La Bourse de Paris a démarré la séance en hausse de 0,52 % après une forte progression la semaine dernière, continuant à miser sur un puissant stimulus budgétaire américain au moment où la situation sanitaire offre des motifs d'optimisme.

L'indice vedette CAC 40 prenait 29,42 points à 5.688,68 points à 9H00 (8H00 GMT), après avoir gagné sur l'ensemble de la semaine passée 4,82 %, sa meilleure performance hebdomadaire depuis novembre.

"Les démocrates ont été galvanisés par les chiffres de l'emploi pour le mois de janvier, un peu moins bons que prévu" pour pousser leur projet de relance budgétaire, souligne Hervé Goulletquer, stratégiste pour La Banque Postale AM, en référence aux statistiques de l'emploi pour janvier diffusées vendredi.
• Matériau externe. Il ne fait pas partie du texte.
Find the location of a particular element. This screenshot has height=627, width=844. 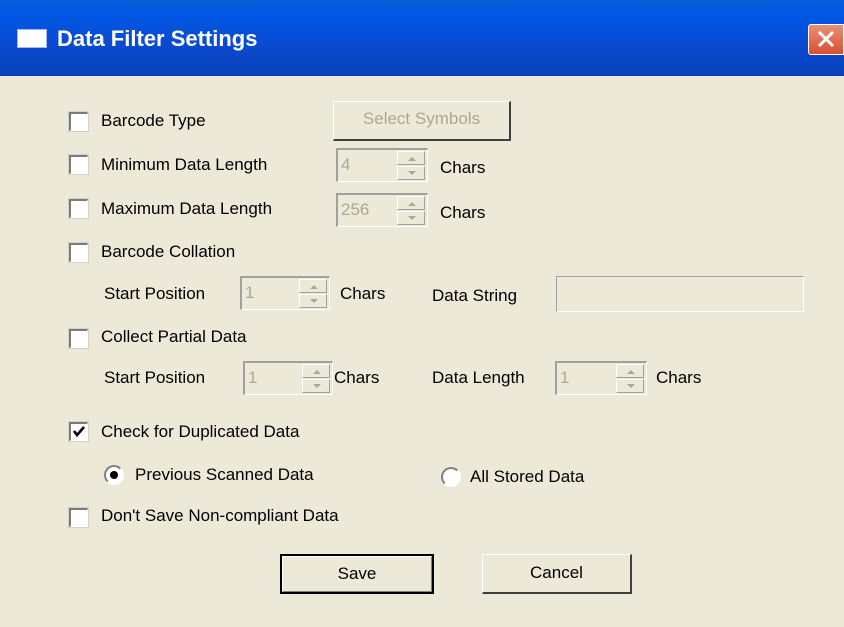

collect-partial-checkbox is located at coordinates (78, 338).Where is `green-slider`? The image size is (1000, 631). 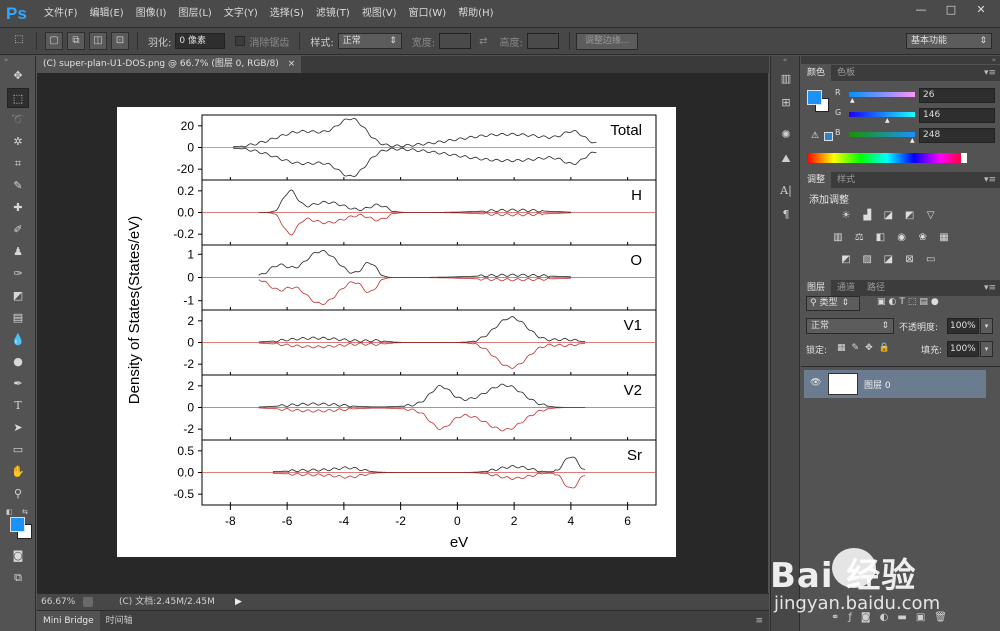
green-slider is located at coordinates (882, 114). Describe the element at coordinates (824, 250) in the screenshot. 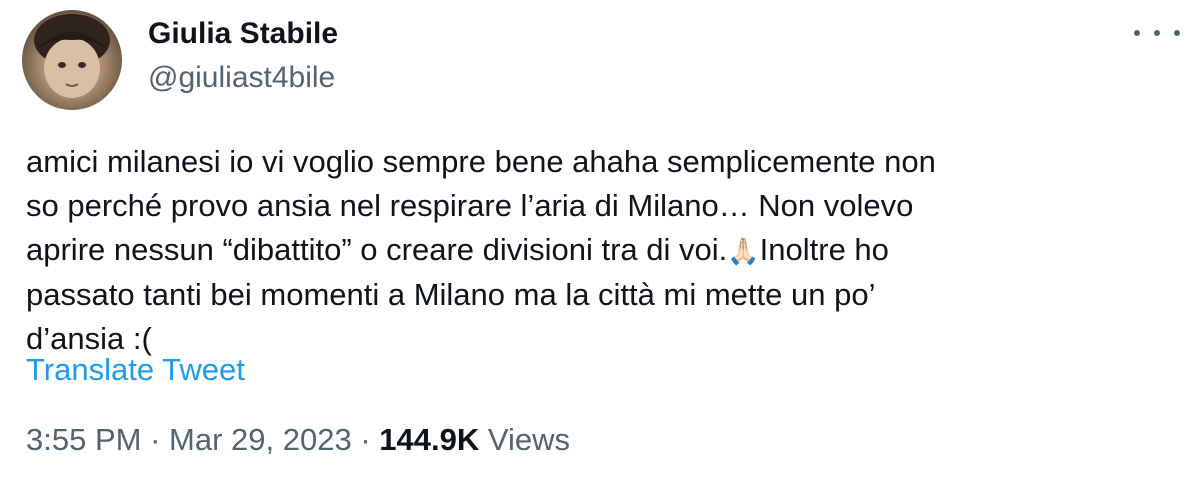

I see `tweet-text-segment: Inoltre ho` at that location. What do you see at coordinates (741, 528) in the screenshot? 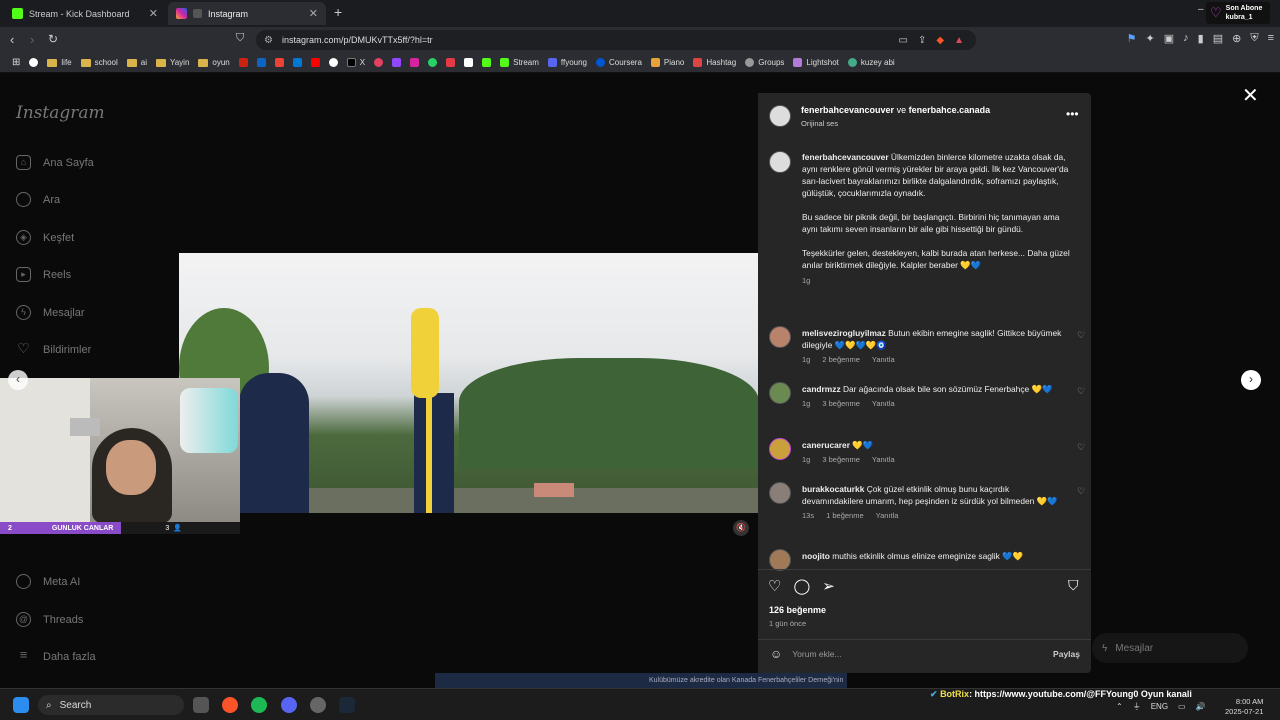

Le président américain Joe Biden a promis vendredi d'"agir vite" face aux difficultés économiques, et la secrétaire au Trésor Janet Yellen a affirmé dimanche qu'elle espérait un retour au plein emploi en 2022 si ce plan de sauvetage était approuvé.

En jeu, un plan de soutien de l'économie américaine de 1 900 milliards de dollars attendu par les investisseurs dans le monde comme l'un des piliers de la relance de l'économie mondiale.

Sur le front sanitaire, les acteurs du marché observaient également une accalmie sur le front des contaminations au Covid-19, en décélération pour la troisième semaine consécutive et atteignant leur niveau le plus bas depuis fin octobre.

Les campagnes de vaccinations progressent parallèlement, entraînant une timide amélioration en Israël où le pays vient de s'engager dans un déconfinement après avoir vacciné près de 40 % de sa population.

L'optimisme était également de mise du côté de la Bourse de Francfort. A 9H30 (8H30 GMT), le DAX s'offrait une poussée de 0,60 %. La Bourse de Londres se reprenait également après une fin de semaine difficile, le FTSE-100 grappillant 0,31 %.